Reproduce, word for word, the passage on manufacturer consent to franchise transfers under the New Mexico motor vehicle dealer statute.

### Page extract
------------------------------------------------------------

Because Section 57-16-13 authorizes suit only for an injury "by reason of anything forbidden in this act," a prospective purchaser has a claim against the manufacturer for improperly rejecting a transfer of a franchise only if the seller/franchisee did not receive fair and reasonable compensation for the business. Otherwise, the rejection of the transfer was not forbidden by the Act.
I recognize, as the majority opinion points out, that other provisions of the Act appear to forbid a manufacturer from unreasonably denying transfer of a franchise and do not contain any escape clause permitting the manufacturer to buy out the franchise holder. NMSA 1978, Section 57-16-5(L) (Cum. Supp. 1994), makes it unlawful for a manufacturer to
prevent or attempt to prevent by contract or otherwise any motor vehicle dealer or any officer, partner or stockholder of any motor vehicle dealer from selling or transferring any part of the interest of any of them to any other person or party; provided, however, that no dealer, officer, partner or stockholder shall have the right to sell, transfer or assign the franchise or power of management or control thereunder without the consent of the manufacturer, distributor or representative except that consent shall not be unreasonably withheld (Emphasis added.)

------------------------------------------------------------

### Data section
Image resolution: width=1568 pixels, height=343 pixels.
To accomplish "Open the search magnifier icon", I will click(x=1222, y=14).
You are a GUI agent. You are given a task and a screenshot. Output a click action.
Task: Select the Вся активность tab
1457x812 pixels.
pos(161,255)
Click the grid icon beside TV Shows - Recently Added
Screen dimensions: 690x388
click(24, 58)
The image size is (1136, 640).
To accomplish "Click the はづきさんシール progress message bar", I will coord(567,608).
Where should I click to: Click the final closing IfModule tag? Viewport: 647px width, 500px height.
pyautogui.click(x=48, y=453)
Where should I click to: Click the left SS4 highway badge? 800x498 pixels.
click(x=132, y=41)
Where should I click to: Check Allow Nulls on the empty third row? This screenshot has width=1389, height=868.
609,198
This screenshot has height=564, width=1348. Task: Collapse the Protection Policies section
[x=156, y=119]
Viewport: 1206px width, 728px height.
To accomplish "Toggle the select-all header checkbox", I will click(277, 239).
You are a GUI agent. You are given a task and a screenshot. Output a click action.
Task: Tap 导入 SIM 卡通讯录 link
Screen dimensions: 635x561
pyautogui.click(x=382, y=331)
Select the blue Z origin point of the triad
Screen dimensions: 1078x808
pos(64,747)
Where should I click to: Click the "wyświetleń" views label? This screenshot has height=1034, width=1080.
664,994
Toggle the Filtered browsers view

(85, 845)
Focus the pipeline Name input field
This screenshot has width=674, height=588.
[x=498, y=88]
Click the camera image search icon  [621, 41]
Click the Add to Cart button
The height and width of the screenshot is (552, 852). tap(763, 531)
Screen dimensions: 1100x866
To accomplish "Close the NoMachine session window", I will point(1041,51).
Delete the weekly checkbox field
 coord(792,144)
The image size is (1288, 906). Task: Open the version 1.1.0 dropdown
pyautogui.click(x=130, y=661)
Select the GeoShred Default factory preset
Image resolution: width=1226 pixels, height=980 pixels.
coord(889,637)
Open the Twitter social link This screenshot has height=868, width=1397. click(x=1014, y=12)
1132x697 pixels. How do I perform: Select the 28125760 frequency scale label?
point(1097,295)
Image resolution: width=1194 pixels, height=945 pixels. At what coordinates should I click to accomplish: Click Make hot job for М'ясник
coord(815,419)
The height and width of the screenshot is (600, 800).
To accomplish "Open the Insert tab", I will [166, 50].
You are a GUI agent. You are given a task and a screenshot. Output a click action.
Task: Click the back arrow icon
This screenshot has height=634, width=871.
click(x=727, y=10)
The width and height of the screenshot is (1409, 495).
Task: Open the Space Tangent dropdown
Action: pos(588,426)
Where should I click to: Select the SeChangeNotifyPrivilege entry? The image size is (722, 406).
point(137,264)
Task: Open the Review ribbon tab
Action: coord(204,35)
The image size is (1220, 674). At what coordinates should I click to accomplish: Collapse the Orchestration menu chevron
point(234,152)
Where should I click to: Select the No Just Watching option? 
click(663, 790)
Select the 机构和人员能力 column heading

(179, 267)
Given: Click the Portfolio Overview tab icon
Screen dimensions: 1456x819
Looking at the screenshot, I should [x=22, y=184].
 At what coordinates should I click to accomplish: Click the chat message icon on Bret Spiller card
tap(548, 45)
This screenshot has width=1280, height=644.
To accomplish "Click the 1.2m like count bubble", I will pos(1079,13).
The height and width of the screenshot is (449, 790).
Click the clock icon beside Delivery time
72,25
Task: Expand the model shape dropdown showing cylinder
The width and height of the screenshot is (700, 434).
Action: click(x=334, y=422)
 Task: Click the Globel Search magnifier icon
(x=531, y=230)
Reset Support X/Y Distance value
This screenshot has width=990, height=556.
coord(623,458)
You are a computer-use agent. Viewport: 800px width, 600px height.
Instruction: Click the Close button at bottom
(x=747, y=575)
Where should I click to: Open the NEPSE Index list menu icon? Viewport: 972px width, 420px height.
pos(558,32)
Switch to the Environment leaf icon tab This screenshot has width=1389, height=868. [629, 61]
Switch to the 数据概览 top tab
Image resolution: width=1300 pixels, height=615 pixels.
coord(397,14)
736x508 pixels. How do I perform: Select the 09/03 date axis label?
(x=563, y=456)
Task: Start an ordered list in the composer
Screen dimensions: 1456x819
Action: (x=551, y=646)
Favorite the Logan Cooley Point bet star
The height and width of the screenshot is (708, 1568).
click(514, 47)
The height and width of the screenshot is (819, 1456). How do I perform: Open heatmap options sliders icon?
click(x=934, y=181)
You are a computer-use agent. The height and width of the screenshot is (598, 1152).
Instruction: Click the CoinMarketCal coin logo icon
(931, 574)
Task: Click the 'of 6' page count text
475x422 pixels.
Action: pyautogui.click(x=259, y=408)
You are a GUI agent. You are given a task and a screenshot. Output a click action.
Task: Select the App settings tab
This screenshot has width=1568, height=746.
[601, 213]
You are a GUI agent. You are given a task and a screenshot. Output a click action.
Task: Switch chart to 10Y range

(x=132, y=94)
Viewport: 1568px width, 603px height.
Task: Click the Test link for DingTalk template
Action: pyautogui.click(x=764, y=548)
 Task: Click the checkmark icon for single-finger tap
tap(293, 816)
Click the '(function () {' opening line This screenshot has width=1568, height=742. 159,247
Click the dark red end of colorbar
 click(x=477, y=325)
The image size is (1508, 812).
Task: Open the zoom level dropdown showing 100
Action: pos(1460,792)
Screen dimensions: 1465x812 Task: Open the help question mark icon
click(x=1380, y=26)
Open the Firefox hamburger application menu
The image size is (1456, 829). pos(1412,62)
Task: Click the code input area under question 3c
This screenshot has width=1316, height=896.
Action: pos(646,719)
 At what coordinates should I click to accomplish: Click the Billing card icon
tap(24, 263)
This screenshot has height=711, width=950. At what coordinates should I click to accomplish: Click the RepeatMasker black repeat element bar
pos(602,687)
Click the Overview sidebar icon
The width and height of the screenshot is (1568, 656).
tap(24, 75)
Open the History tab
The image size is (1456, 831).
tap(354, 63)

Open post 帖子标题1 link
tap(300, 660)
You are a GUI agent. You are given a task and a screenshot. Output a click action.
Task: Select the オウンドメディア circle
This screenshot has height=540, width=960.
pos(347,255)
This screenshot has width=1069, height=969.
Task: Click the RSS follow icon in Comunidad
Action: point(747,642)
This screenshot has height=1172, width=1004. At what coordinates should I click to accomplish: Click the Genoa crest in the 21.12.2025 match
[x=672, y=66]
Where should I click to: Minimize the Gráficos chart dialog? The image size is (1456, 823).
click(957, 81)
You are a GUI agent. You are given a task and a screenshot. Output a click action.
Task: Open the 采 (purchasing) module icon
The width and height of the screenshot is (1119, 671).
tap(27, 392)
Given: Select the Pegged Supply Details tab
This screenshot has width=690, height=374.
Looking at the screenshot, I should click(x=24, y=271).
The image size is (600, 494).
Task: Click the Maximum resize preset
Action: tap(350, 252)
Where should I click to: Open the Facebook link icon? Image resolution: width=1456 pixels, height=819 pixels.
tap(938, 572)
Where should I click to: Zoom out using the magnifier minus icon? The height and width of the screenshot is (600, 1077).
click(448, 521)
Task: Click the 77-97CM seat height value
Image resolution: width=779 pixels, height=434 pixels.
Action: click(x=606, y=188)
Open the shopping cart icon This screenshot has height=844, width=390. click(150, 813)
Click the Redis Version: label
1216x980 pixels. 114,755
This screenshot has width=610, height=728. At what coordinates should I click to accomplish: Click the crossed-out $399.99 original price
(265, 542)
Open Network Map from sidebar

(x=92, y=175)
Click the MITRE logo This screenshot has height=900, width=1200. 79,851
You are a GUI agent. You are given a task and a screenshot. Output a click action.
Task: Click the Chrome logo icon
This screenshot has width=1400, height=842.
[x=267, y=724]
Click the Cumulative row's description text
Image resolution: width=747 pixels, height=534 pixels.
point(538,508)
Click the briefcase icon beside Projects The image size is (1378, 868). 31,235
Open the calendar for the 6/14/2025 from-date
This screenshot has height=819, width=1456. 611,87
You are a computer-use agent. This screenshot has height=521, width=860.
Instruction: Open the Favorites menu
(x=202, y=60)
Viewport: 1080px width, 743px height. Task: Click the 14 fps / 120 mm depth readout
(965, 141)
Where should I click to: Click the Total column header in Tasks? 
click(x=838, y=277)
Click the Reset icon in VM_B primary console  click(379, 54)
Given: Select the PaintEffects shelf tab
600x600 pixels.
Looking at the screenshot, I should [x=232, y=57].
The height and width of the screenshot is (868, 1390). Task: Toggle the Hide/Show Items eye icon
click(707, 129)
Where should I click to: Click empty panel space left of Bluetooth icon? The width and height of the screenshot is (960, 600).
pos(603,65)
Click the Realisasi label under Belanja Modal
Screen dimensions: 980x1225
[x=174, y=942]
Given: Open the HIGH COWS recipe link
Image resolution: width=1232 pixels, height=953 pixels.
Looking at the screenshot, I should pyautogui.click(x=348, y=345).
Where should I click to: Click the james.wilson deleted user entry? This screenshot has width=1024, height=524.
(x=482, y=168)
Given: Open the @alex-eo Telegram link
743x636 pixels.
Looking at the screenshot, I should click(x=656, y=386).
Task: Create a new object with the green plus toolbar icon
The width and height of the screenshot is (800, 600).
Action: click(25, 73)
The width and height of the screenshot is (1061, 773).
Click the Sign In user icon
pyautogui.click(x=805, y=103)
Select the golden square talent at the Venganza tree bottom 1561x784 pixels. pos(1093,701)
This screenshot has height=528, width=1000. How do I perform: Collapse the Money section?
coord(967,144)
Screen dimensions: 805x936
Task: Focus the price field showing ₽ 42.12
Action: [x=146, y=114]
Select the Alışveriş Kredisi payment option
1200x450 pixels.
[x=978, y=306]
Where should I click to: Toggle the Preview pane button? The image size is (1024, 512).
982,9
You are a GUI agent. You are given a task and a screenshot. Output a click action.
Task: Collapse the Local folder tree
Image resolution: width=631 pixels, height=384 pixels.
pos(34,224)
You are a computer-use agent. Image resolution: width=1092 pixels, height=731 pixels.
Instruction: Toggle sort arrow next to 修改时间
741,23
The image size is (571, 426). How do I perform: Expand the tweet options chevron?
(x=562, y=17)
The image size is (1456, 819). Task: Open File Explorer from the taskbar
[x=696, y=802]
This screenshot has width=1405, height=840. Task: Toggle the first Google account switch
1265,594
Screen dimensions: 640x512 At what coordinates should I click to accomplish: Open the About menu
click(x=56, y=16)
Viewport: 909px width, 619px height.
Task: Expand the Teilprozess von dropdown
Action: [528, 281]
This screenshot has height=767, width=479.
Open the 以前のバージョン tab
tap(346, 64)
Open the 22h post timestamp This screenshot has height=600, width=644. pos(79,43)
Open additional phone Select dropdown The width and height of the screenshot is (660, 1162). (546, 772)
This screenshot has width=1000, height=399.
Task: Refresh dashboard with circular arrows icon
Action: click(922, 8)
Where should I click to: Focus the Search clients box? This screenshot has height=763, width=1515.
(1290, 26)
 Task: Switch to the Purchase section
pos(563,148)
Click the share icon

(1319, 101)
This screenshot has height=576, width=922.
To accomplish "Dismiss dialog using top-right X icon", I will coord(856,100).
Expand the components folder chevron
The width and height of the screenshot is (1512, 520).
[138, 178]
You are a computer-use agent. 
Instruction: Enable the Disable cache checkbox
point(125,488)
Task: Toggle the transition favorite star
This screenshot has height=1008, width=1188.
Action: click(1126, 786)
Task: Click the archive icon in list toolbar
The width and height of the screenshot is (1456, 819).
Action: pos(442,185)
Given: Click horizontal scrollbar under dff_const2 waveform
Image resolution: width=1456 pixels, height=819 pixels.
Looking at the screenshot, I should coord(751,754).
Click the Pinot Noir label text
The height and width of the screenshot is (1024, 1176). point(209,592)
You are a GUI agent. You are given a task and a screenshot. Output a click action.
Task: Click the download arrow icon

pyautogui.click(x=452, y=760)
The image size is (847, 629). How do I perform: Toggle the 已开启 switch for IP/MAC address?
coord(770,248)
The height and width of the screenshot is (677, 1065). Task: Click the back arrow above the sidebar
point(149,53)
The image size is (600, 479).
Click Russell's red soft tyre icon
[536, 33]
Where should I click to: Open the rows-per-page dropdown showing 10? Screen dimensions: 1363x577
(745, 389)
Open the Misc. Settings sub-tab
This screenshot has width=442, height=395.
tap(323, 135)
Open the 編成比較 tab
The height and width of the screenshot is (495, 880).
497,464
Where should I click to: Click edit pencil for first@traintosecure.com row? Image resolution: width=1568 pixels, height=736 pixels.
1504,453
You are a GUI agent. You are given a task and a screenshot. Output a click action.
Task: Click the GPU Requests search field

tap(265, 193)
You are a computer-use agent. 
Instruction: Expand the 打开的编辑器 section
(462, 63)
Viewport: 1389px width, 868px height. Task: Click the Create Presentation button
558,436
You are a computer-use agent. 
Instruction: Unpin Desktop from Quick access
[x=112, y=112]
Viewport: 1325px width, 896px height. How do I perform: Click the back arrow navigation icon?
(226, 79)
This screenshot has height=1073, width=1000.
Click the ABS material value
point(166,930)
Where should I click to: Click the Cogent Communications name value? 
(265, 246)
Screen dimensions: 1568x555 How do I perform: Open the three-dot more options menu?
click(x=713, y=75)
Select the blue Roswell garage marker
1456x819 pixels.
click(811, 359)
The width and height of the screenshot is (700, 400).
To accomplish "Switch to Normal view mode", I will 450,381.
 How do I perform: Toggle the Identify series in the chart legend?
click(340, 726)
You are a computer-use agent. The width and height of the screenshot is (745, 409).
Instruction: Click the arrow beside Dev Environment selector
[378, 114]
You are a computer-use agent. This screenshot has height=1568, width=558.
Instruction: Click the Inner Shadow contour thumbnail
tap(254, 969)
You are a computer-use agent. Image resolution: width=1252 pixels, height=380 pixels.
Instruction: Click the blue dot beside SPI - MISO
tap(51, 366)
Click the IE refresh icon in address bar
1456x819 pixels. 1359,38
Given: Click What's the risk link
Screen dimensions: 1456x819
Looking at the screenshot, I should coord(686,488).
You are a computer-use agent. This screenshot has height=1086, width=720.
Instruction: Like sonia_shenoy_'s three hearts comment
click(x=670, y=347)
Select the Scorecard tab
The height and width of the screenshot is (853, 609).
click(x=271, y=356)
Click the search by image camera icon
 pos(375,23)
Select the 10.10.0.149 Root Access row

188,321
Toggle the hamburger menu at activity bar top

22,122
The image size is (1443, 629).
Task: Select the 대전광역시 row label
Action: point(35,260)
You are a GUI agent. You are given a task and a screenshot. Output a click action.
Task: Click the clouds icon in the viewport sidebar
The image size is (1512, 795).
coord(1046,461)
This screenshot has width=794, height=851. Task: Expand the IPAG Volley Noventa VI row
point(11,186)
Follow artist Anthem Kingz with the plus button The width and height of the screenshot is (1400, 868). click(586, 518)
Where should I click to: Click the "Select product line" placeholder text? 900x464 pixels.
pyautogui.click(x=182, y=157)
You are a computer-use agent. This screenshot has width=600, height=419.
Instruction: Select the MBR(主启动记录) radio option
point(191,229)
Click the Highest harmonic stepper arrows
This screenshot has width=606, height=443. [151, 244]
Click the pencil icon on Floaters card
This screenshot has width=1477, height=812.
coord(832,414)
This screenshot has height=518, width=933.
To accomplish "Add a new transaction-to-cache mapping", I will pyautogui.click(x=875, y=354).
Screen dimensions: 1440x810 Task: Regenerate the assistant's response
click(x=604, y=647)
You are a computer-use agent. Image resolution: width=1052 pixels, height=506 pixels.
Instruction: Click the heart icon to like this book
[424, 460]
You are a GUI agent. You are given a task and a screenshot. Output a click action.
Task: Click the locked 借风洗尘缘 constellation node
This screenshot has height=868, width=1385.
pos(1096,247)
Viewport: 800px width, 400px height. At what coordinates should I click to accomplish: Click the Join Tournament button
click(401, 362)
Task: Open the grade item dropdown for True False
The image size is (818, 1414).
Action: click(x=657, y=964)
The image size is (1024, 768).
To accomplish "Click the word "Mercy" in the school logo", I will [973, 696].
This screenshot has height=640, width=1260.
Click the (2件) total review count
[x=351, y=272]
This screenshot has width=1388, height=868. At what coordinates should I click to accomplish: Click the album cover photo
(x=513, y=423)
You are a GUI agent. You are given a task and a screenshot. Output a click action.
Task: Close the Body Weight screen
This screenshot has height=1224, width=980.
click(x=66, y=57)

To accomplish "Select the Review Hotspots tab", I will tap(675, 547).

------------------------------------------------------------

### Task solution
Because Section 57-16-13 authorizes suit only for an injury "by reason of anything forbidden in this act," a prospective purchaser has a claim against the manufacturer for improperly rejecting a transfer of a franchise only if the seller/franchisee did not receive fair and reasonable compensation for the business. Otherwise, the rejection of the transfer was not forbidden by the Act.
I recognize, as the majority opinion points out, that other provisions of the Act appear to forbid a manufacturer from unreasonably denying transfer of a franchise and do not contain any escape clause permitting the manufacturer to buy out the franchise holder. NMSA 1978, Section 57-16-5(L) (Cum. Supp. 1994), makes it unlawful for a manufacturer to
prevent or attempt to prevent by contract or otherwise any motor vehicle dealer or any officer, partner or stockholder of any motor vehicle dealer from selling or transferring any part of the interest of any of them to any other person or party; provided, however, that no dealer, officer, partner or stockholder shall have the right to sell, transfer or assign the franchise or power of management or control thereunder without the consent of the manufacturer, distributor or representative except that consent shall not be unreasonably withheld (Emphasis added.)